• _Text passage_:
The Inspirational Story Of America’s First Missionary To The World! A Must Read!

 

 

Dear Visionary Leader,

 

In 1812, Adoniram and Ann Judson left Massachusetts for India to become the “First North American Missionary.” Here are the actual words of Missionary Judson:

 

One day I found a book in the seminary library that talked about a British officer who was sent to Burma in 1795. As I read about the land of Burma where people worshiped idols, I felt a strange fiery excitement inside. I am staring at my future! I thought. I’ll tell the Burmese people about Jesus!

On February 18, 1812, shortly after I was ordained as a missionary, my new wife Ann and I sailed away from our family and friends in America. Four of my friends became missionaries with us and, in fact, we became known as America’s first missionaries. While our friends went to India, Ann and I followed our hearts to Burma, where we hoped to tell the Burmese about Jesus.

After we arrived in Burma, Ann and I learned the new language.
It took me years to do it, but I translated the entire Bible into
Burmese. Although we told them about Jesus all the time, it took six
years before one person accepted Jesus as their Savior.

 

After a brief stay in India, he and his wife traveled to Burma, arriving in 1813. They were both 24 years of age when they left America. In Burma, no one knew the English language and the Judsons learned the Burmese language on their own.

In those early years, they experienced the heartbreaking loss of two children. In 1822, Ann’s health broke and she returned to the States for rest, publishing a book on their pioneering missionary work in Burma. Upon her return, in 1824, Adoniram was imprisoned and tortured. Ann followed her husband from prison to prison and preserved his and several others’ lives by bribing officials and providing food.

In 1826, after two years of imprisonment, Adoniram was released. But in October of that same year, while Adoniram was away, Ann died at age 38, worn out from hardships.

 

 

 

 

 

 

 

Read carefully the letter that Adoniram wrote to Ann’s father, when he requested her hand in marriage:

 

I have now to ask whether you can consent to part with your daughter early next spring, to see her no more in this world. Whether you can consent to see her departure to a heathen land, and her subjection to the hardships and sufferings of a missionary life? Whether you can consent to her exposure to the dangers of the ocean; to the fatal influence of the southern climate of India; to every kind of want and distress; to the degradation, insult, persecution, and perhaps a violent death? Can you consent to this, for the sake of the perish immortal souls, for the sake of Zion and the glory of God? Can you consent to all this, in hope of soon meeting your daughter in the world of glory, with a crown of righteousness brightened by the acclamations of praise which shall redound to her Savior from heathens saved, through her means, from eternal woe and despair?

• _Work instructions_:
[1] In the piece about the Judsons, how many years passed before one Burmese person accepted Jesus as Savior?
[2] Pick up the piece about the Judsons right after its final sentence and keep writing it.
The material after the piece about the Judsons has nothing to do with what you're asked to do here.

• _Supplied entries_:
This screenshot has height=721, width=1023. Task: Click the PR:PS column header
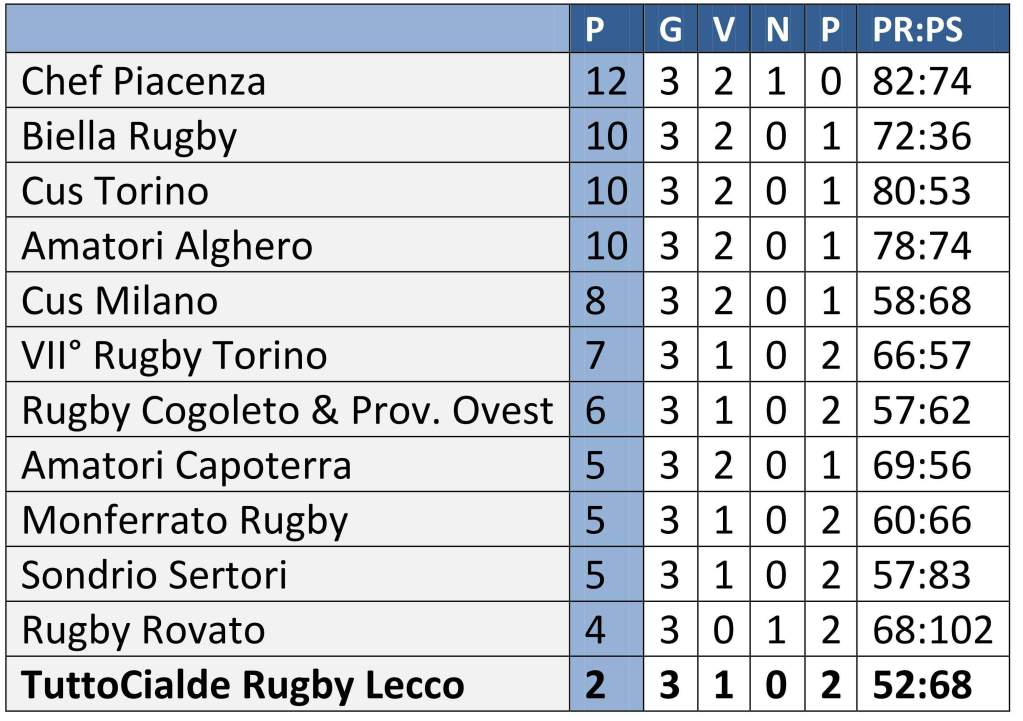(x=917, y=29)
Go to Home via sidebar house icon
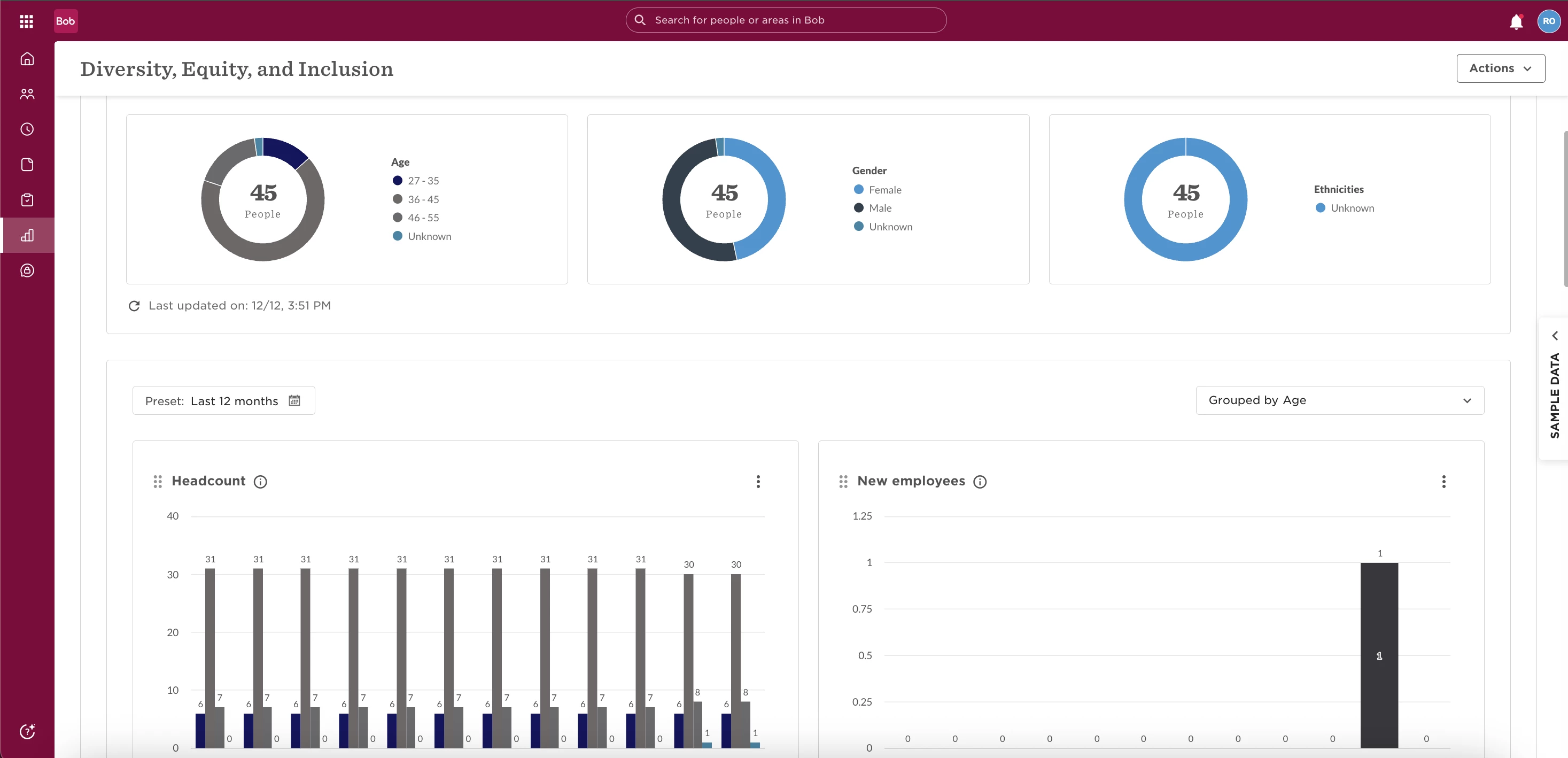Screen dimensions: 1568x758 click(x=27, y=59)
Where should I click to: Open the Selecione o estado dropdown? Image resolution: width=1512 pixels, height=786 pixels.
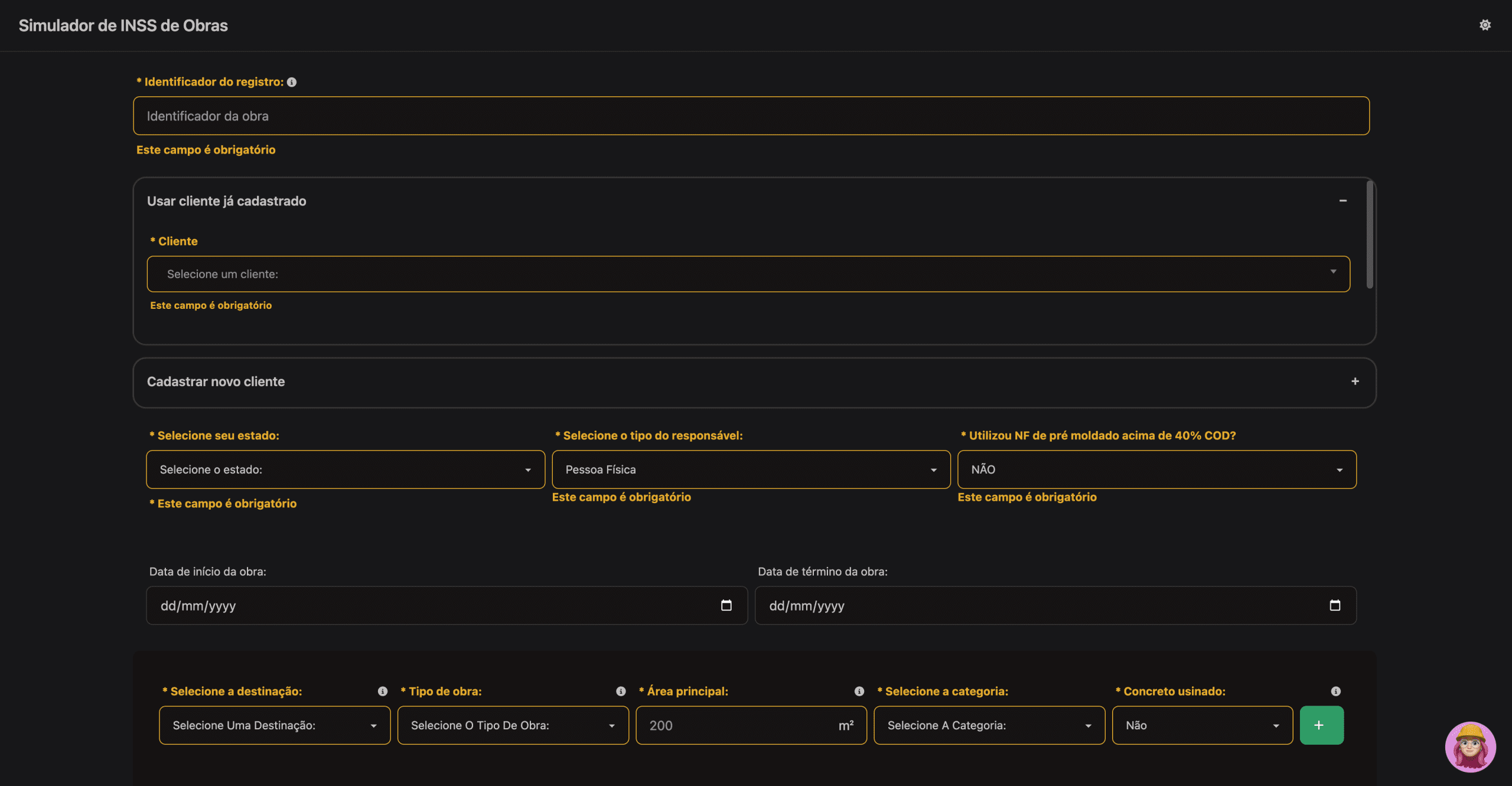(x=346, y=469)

• _Responses in order_:
[1] Six years.

[2]
 

He accommodated to some Burmese customs and built a zayat, the customary bamboo and thatch reception shelter, on the street near his home as a reception room and meeting place for Burmese men. Fifteen men came to his first public meeting in April 1819. He was encouraged but suspected they had come more out of curiosity than anything else. Their attention wandered, and they soon seemed uninterested. Two months later, he baptized his first Burmese convert, Maung Naw, a 35-year-old timber worker from the hill tribes.

 

It took Judson 12 years to make 18 converts. Nevertheless, there was much to encourage him. He had written a grammar of the language that is still in use today and had begun to translate the Bible. His wife, Ann, was even more fluent in the spoken language of the people than her more academically literate husband. She befriended the wife of the viceroy of Rangoon, as quickly as she did illiterate workers and women.

 

By 1823, ten years after his arrival, membership of the little church had grown to 18, and Judson had finally finished the first draft of his translation of the entire text of the New Testament in Burmese.

 

Judson compiled the first ever Burmese-English dictionary; missionary E. A. Steven completed the English-Burmese half. Every dictionary and grammar written in Burma in the last two centuries has been based on ones originally created by Judson. Judson “became a symbol of the preeminence of Bible translation for” Protestant missionaries. His translation remains the most popular version in Myanmar.

 

Statistics are not clear, but it seems there were between 7,000 and 8,000 baptized Burmese converts at the time of Judson’s death in 1850, more than 100 congregations, 163 missionaries in Burma and completed Burmese Bible translation! To this day, over 160 years later, his Burmese Bible translation is still in use.

 

He was only 62. But, one mission was completed, the Burmese had the Bible in their own language, a translation that stands to this day, with over 2 million Christians in Myanmar! In succession, the three women, Judson married and died before him, and he lost his life at sea.

 

Each July, Baptist churches in Myanmar celebrate “Judson Day,” commemorating his arrival as a missionary. Inside the campus of Yangon University is Judson Church, named in his honor, and in 1920 Judson College, named in his honor, merged into Rangoon College, which has since been renamed Yangon University.

 

His one surviving son, Edward, speaking at the dedication of the Judson Memorial Church in New York City, summarized his father’s story: “Suffering and success go together. If you are succeeding without suffering, it is because others before you have suffered; if you are suffering without succeeding, it is that others after you may succeed.”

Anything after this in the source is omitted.